Sollte die Pflegebedürftigkeit im Laufe der Zeit so stark zunehmen, dass die Kombination aus Tagespflege und häuslicher Pflege durch Angehörige nicht mehr ausreicht, muss nicht zwingend der Umzug in ein Pflegeheim erfolgen. Eine professionelle 24-Stunden-Pflege, bei der eine Betreuungskraft mit in den Haushalt einzieht, stellt die intensivste Form der häuslichen Versorgung dar. Selbst in diesem Modell kann die Tagespflege an ein oder zwei Tagen pro Woche weiterhin genutzt werden, um der 24-Stunden-Betreuungskraft ihre gesetzlich vorgeschriebenen Auszeiten zu ermöglichen und dem Senior Abwechslung zu bieten.

Fazit: Ein Schritt, der sich lohnt

Die Tagespflege ist weit mehr als nur ein "Aufbewahrungsort" für Senioren. Wie dieser detaillierte Blick auf das Jahr 2026 zeigt, ist sie eine hochprofessionelle, therapeutisch wertvolle und liebevolle Einrichtung, die den Alltag von pflegebedürftigen Menschen in Bremen massiv bereichert. Sie fördert die Selbstständigkeit, bekämpft die Einsamkeit und bietet eine feste, verlässliche Struktur, die besonders bei demenziellen Erkrankungen Wunder wirken kann.

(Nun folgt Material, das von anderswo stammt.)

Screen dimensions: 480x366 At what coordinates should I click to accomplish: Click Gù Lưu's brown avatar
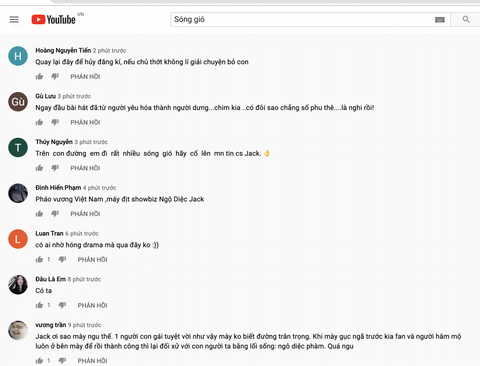tap(18, 102)
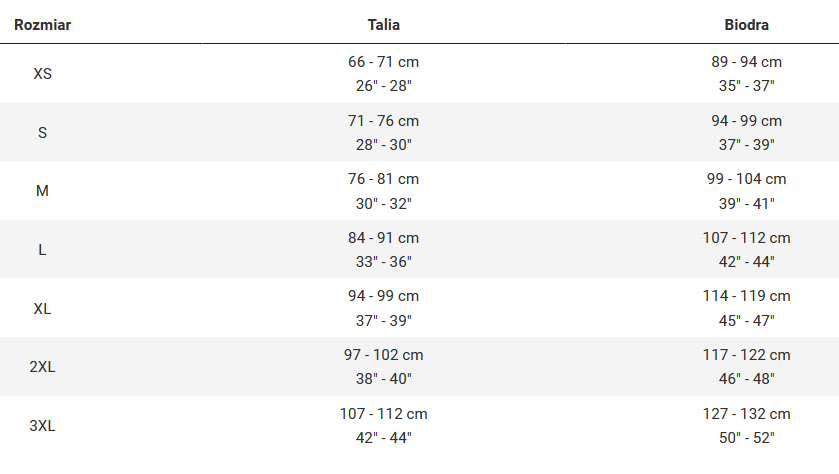Select the 2XL size row label
839x474 pixels.
coord(42,366)
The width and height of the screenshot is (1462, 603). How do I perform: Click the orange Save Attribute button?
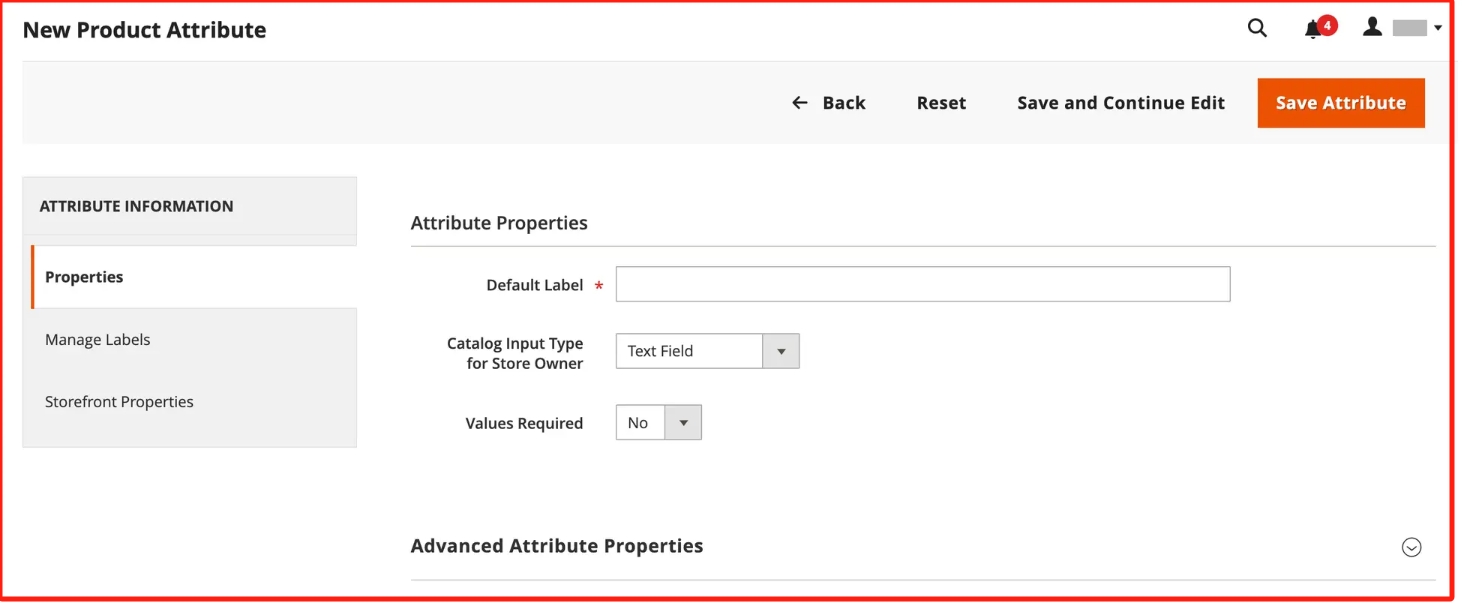point(1340,103)
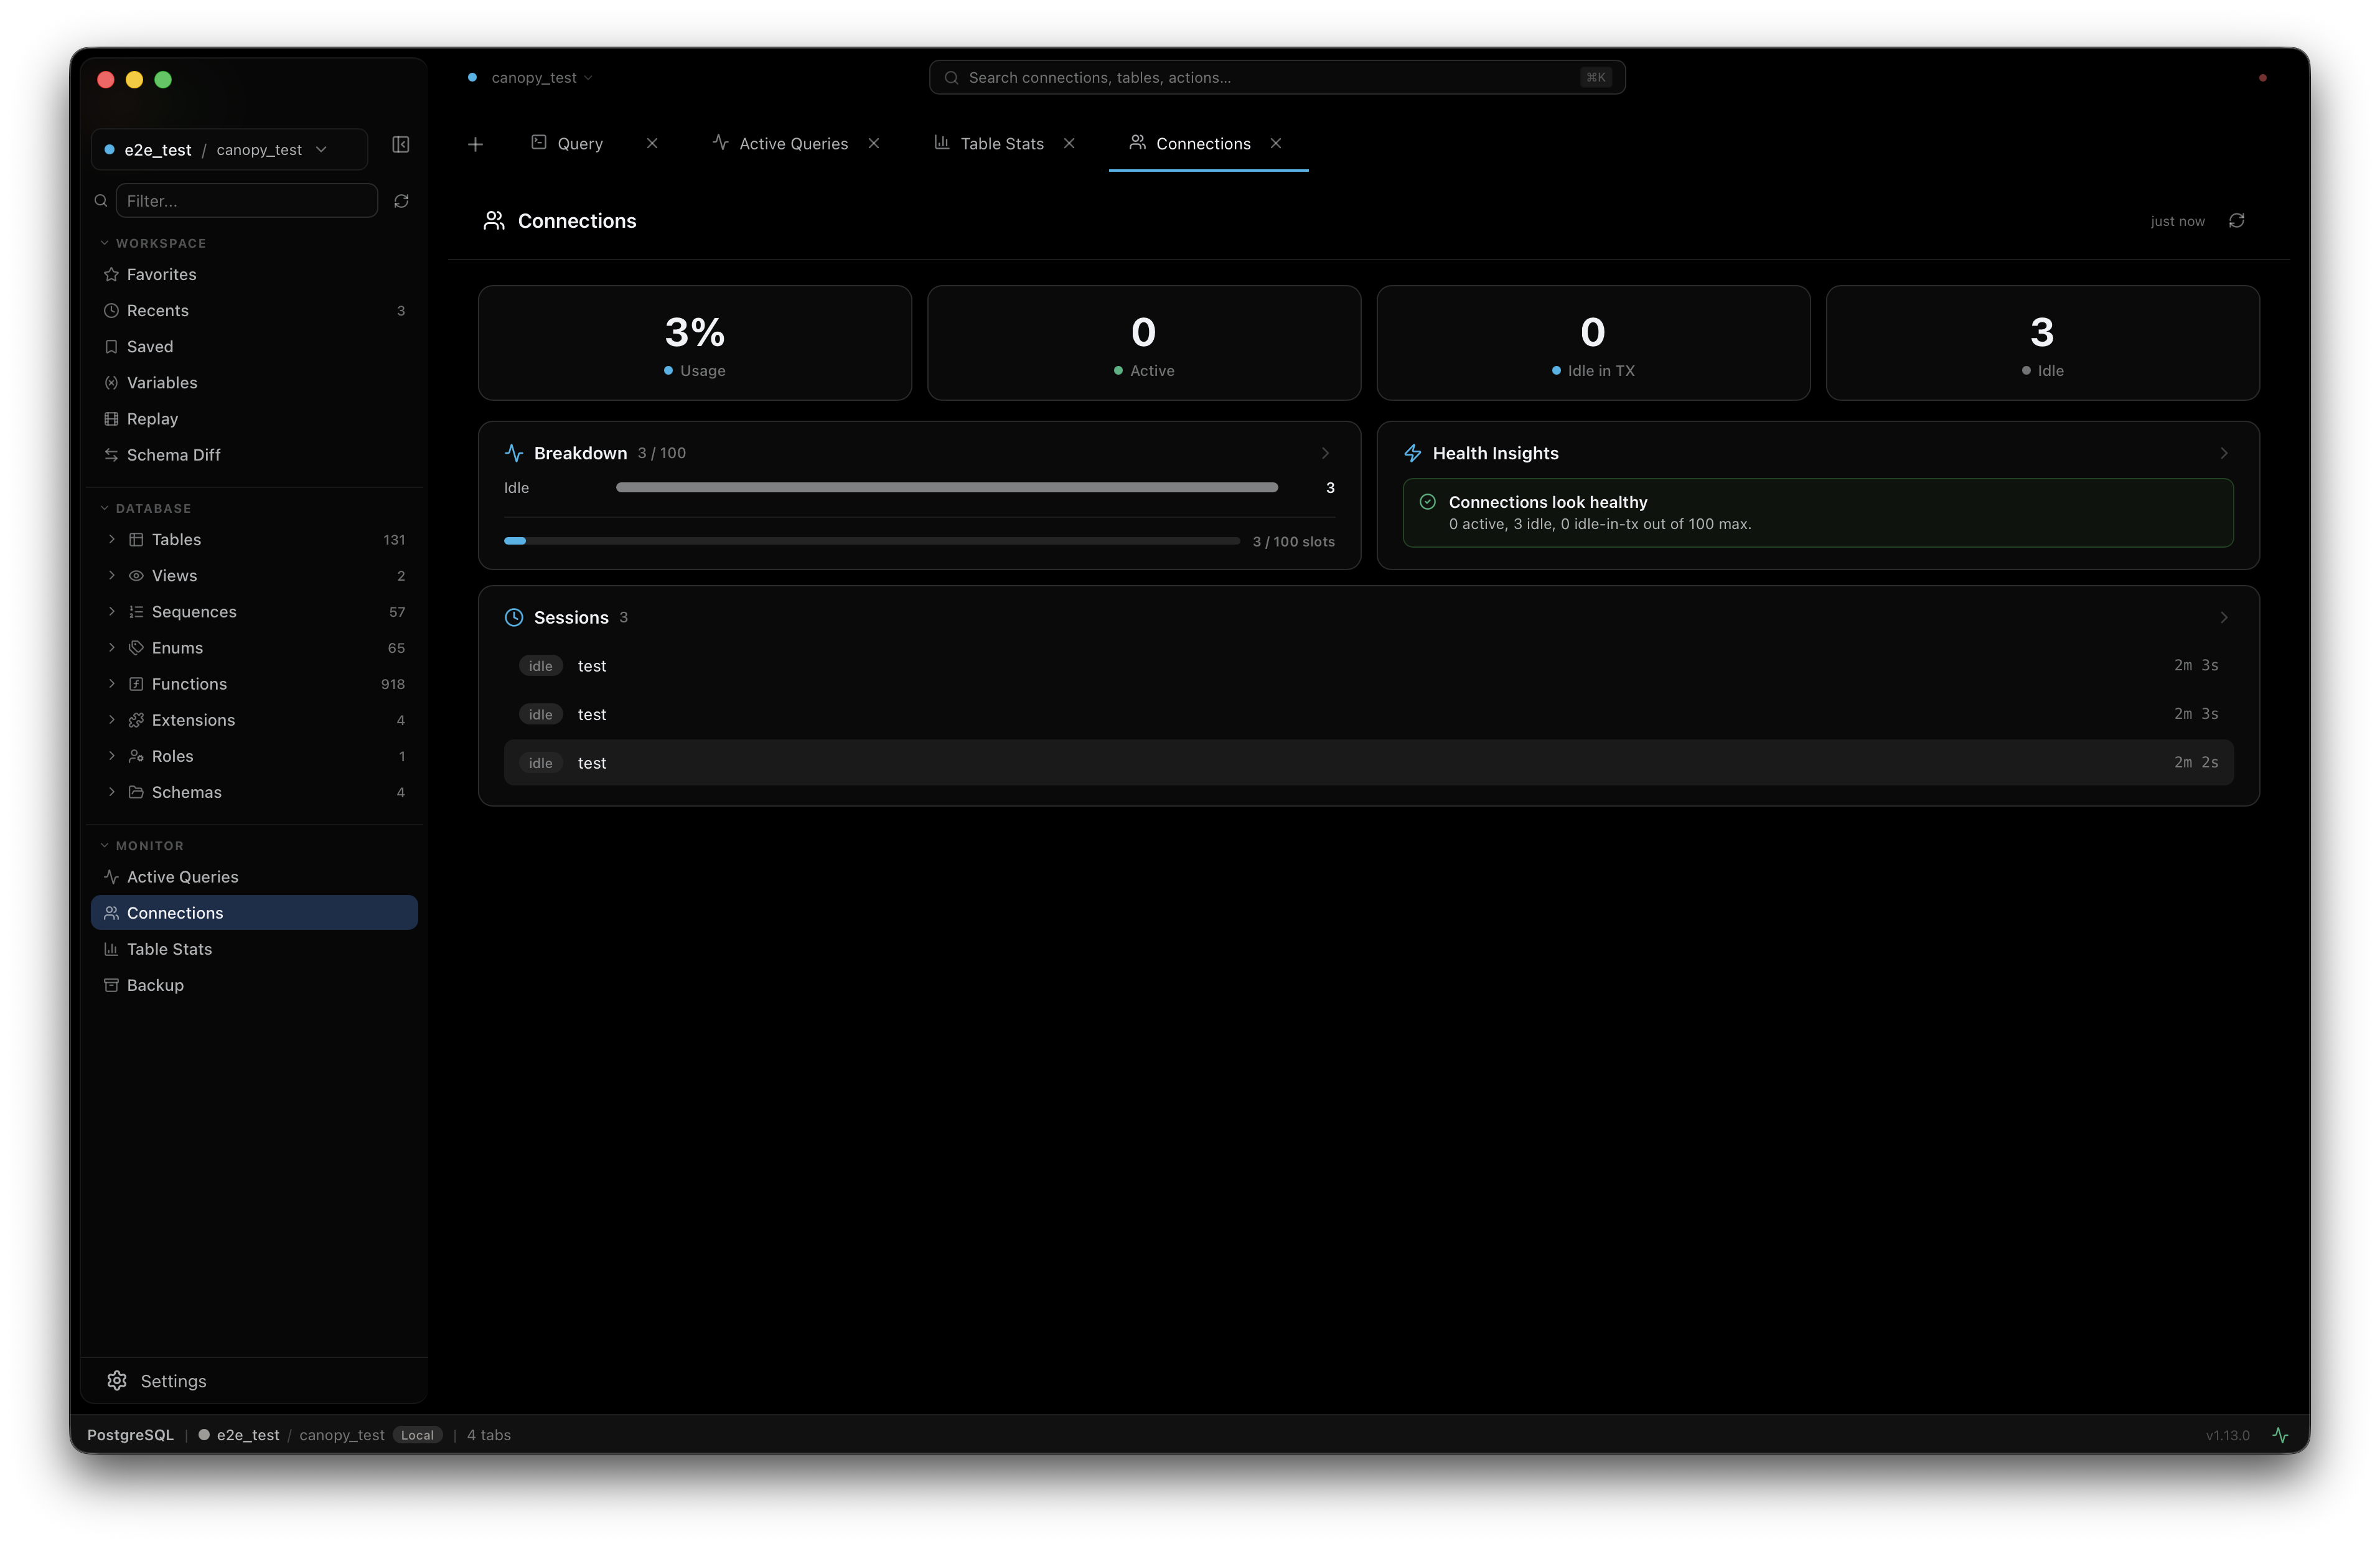Switch to the Active Queries tab
The image size is (2380, 1546).
point(793,143)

Gleichzeitig ist sie der Rettungsanker für pflegende Angehörige. Sie ermöglicht es Ihnen, durchzuatmen, Kraft zu tanken und die eigene Existenz durch Berufstätigkeit zu sichern, ohne dabei ein schlechtes Gewissen haben zu müssen. Durch die großzügigen, anrechnungsfreien Budgets der Pflegekasse ist die Finanzierung heute so attraktiv wie nie zuvor. Das Pflegegeld bleibt unangetastet, und der Eigenanteil ist durch den Entlastungsbetrag für fast jede Familie in Bremen tragbar.

Haben Sie Mut, diesen Schritt zu gehen. Sprechen Sie offen mit Ihrem pflegebedürftigen Angehörigen über die Möglichkeiten, vereinbaren Sie einen Probetag in einer Bremer Einrichtung und erleben Sie selbst, wie die Lebensfreude durch die Gemeinschaft in der Tagespflege neu entfacht wird. In Kombination mit den passenden Hilfsmitteln und Unterstützungsangeboten für das häusliche Umfeld schaffen Sie so ein Pflegesetting, das Geborgenheit, Sicherheit und höchste Lebensqualität bis ins hohe Alter garantiert.